Stop me if I've misunderstood...
Mark Andrews
marka at isc.org
Sat Jul 11 02:53:10 CEST 2009
In message <66CF7A3448D1F681D6779939 at PST.JCK.COM>, John C Klensin writes:
> --On Thursday, July 09, 2009 21:13 +0000 Shawn Steele
> <Shawn.Steele at microsoft.com> wrote:
>
> >
> >> I don't think IDNA2008, with or without the most recent
> >> proposals, changes that property. The main thing IDNA2008
> >> does that is different from IDNA2003 is to strongly
> >> discourage any string that requires mapping from those
> >> adverts.
> >
> > That's not gonna happen. Burger King isn't going to write
> > "haveityourway.com" on the side of the bus, it's gonna be
> > "HaveItYourWay.com". Sure, mapping in ASCII is free, but
> > there's a need for mapping in non-ASCII contexts as well.
> > Specifying or recommending something we know is going to be
> > ignored is bad.
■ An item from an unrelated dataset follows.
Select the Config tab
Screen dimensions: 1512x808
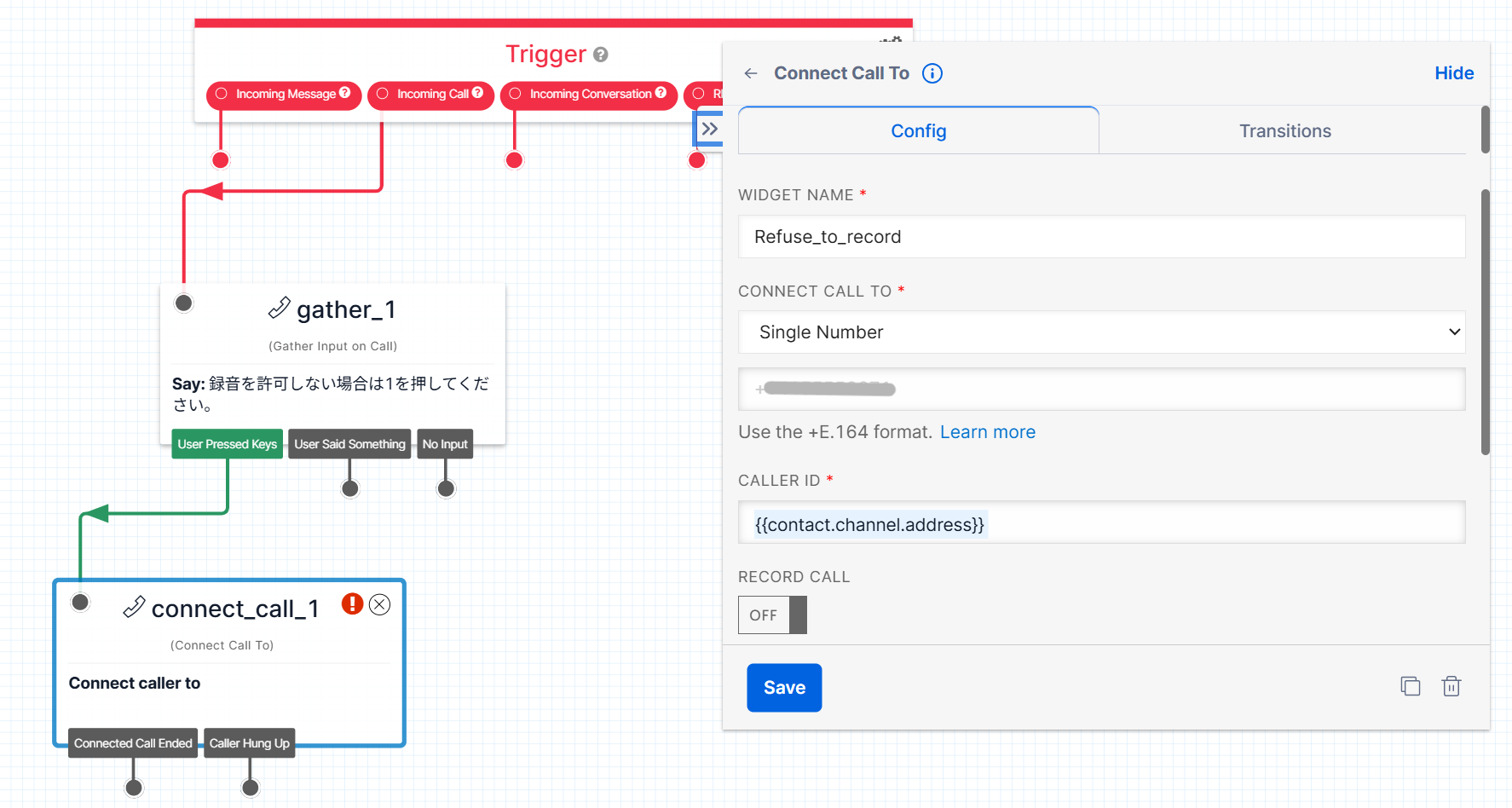pos(918,131)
A) it encourages people to interpret the
> > standard how they see fit, and B) developers can't count on
> > the language because they know it'll be ignored.
>
> And you are reasoning from analogies that may not hold up.
> Before I try to explain that (following up part of Elizabeth's
> note), I want to stress that...
>
> First of all, our role here is to make things work well and
> predictably, with catering to the inclinations of various
> marketing and branding departments (Burger King or otherwise), a
> secondary goal at best. For whatever it is worth, we get more
> predictability when we have fewer variations in what is
> possible. Probably we all believe the latter, the question is
> how it should properly interact with the user experience. That
> is not an easy question and I don't think that hyperbole (from
> either side) or games about who has to prove what moves us
> forward.
>
> Second, my experience with marketing people is that, while they
> would like a perfect world in which every campaign was
> successful, competitors were stupid and ineffective, and will
> make all sorts of demands in the hope of realizing one or both,
> they are ultimately very pragmatic. If one is faced with a
> choice between "haveityourway.com" or "have-it-your-way.com",
> either of which work 100% of the time, and "HaveItYourWay.com"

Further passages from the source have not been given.